## Zu erledigen
#1 Warum sieht der Witwer laut der Gerichtsentscheidung zur Nachlassseparation seinen Unterhaltsanspruch gefährdet? Antworte in ein bis drei Sätzen.
#2 Wie hoch ist laut der Gerichtsentscheidung zur Nachlassseparation der Reinnachlass?
#3 Schreibe die Gerichtsentscheidung zur Nachlassseparation im Anschluss an ihren letzten Satz weiter.

Spruch:
Dem Revisionsrekurs wird nicht Folge gegeben.
Text
Begründung
Hermine S*** starb am 23.1.1983 unter Hinterlassung eines Testamentes vom 16.11.1981, in dem sie ihren Neffen Meinhard L*** und ihre Nichte Ulrike B*** zu gleichen Teilen zu Erben einsetzte. Nach dem Inventar (ON 11) betragen die Nachlaßaktiven S 877.448,01 und die Nachlaßpassiven S 87.131,40, sodaß sich ein Reinnachlaß von S 790.316,61 ergibt. Die Nachlaßaktiven bestehen im wesentlichen aus einem halben Anteil an der Liegenschaft EZ 139 KG Stein im Werte von S 582.000 und einem Sparguthaben von rund S 277.000. Der erblasserische Witwer Martin S*** war mit Beschluß des Bezirksgerichtes Krems/Donau vom 30.8.1978 wegen Geisteskrankheit und Alkoholmißbrauches beschränkt entmündigt worden. Sein Pflichtteil beträgt aufgrund des Inventars S 256.716,87 und wurde an seinen Sachwalter bereits bezahlt.
Der erblasserische Witwer beantragte die Nachlaßseparation mit der Begründung, daß ihm nach § 796 ABGB ein Unterhaltsanspruch gegen die Erben zustehe. Dieser Anspruch sei gefährdet, weil Meinhard L*** Student und Ulrike B*** Hausfrau sei und beide über kein Einkommen verfügten. Da beide in Graz wohnhaft seien, hätten sie ein Interesse an der Verwertung der in den Nachlaß fallenden Liegenschaftshälfte. Es habe bereits eine Besichtigung mit Kaufinteressenten stattgefunden, sodaß Kaufanbote zu erwarten seien.

## Auszüge aus Datensätzen
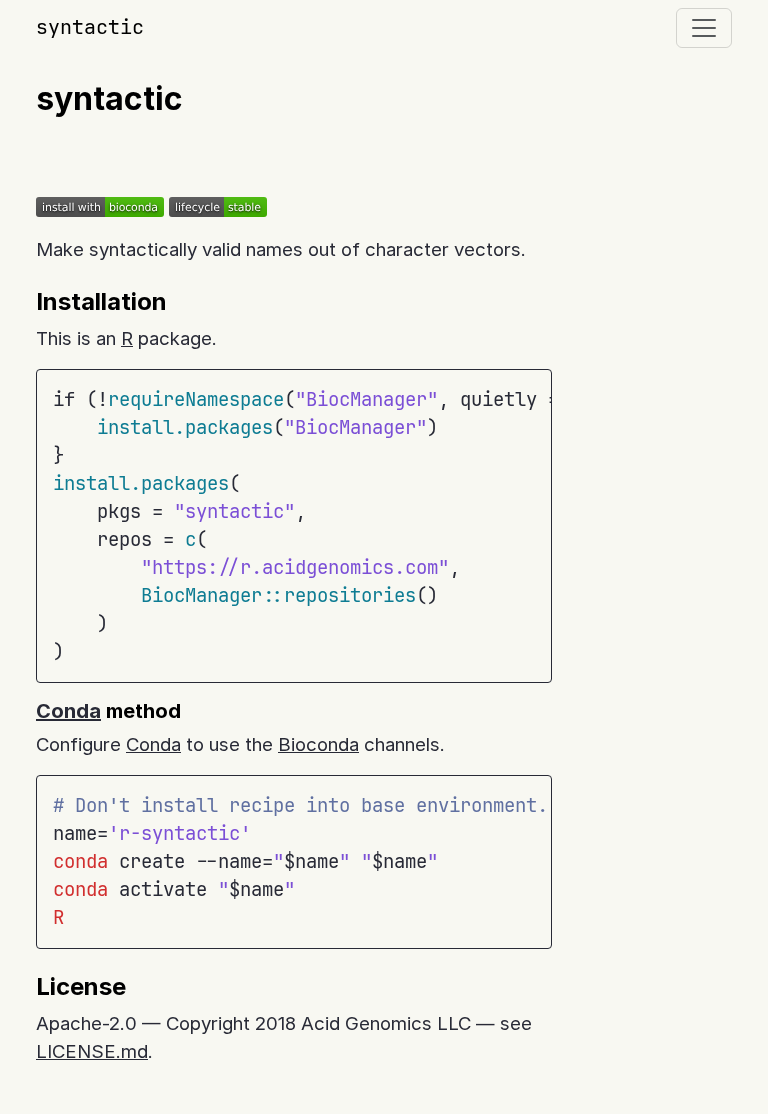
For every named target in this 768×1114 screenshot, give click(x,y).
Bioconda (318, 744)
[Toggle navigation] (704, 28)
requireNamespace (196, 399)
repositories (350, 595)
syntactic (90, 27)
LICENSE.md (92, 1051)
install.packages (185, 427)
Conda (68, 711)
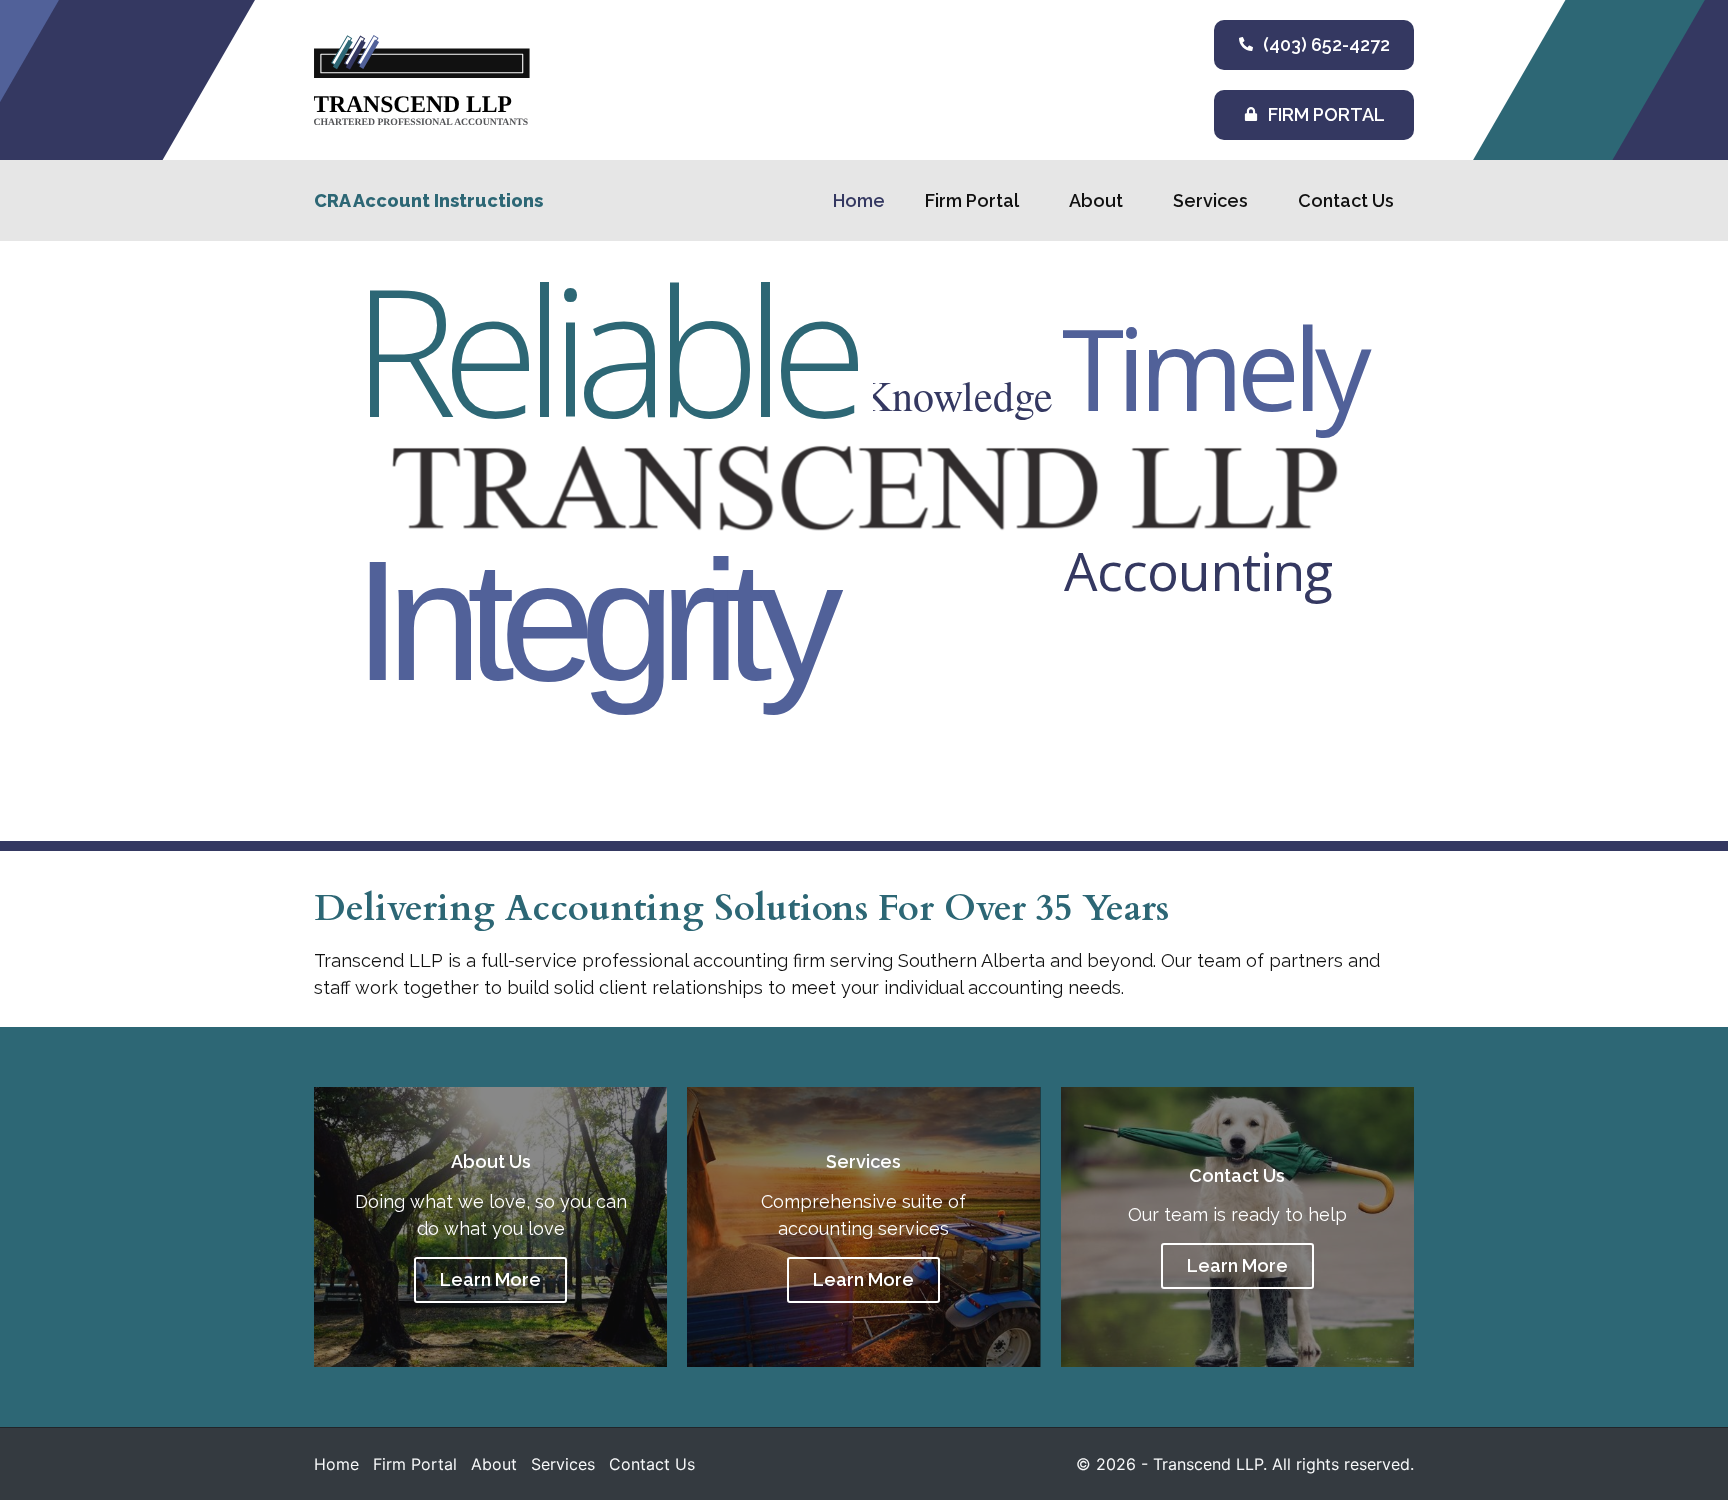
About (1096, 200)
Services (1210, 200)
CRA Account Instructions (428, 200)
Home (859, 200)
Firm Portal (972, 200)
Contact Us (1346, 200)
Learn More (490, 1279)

## Die Ergebnisse
#1 Er hält seinen Unterhaltsanspruch für gefährdet, weil Meinhard L*** Student und Ulrike B*** Hausfrau ist und beide über kein Einkommen verfügen. Da beide in Graz wohnen, hätten sie zudem ein Interesse daran, die Liegenschaftshälfte aus dem Nachlass zu verwerten. Eine Besichtigung mit Kaufinteressenten habe bereits stattgefunden.

#2 Der Reinnachlass beträgt S 790.316,61.

#3
Das Erstgericht gab im ersten Rechtsgang dem Separationsantrag statt. Er nahm an, daß die Erben interessiert seien, die in den Nachlaß fallende Liegenschaftshälfte zu verwerten, sodaß ein künftiger Unterhaltsanspruch des erblasserischen Witwers gefährdet sei. Mit einem solchen Unterhaltsanspruch müsse nach den Einkommensund Vermögensverhältnissen des erblasserischen Witwers gerechnet werden.
Das Rekursgericht änderte den erstgerichtlichen Beschluß im Sinne einer Abweisung des Separationsantrages im wesentlichen mit der Begründung ab, daß allfällige künftige Unterhaltsforderungen dem erblasserischen Witwer nicht die Stellung eines Unterhaltsgläubigers verschafften.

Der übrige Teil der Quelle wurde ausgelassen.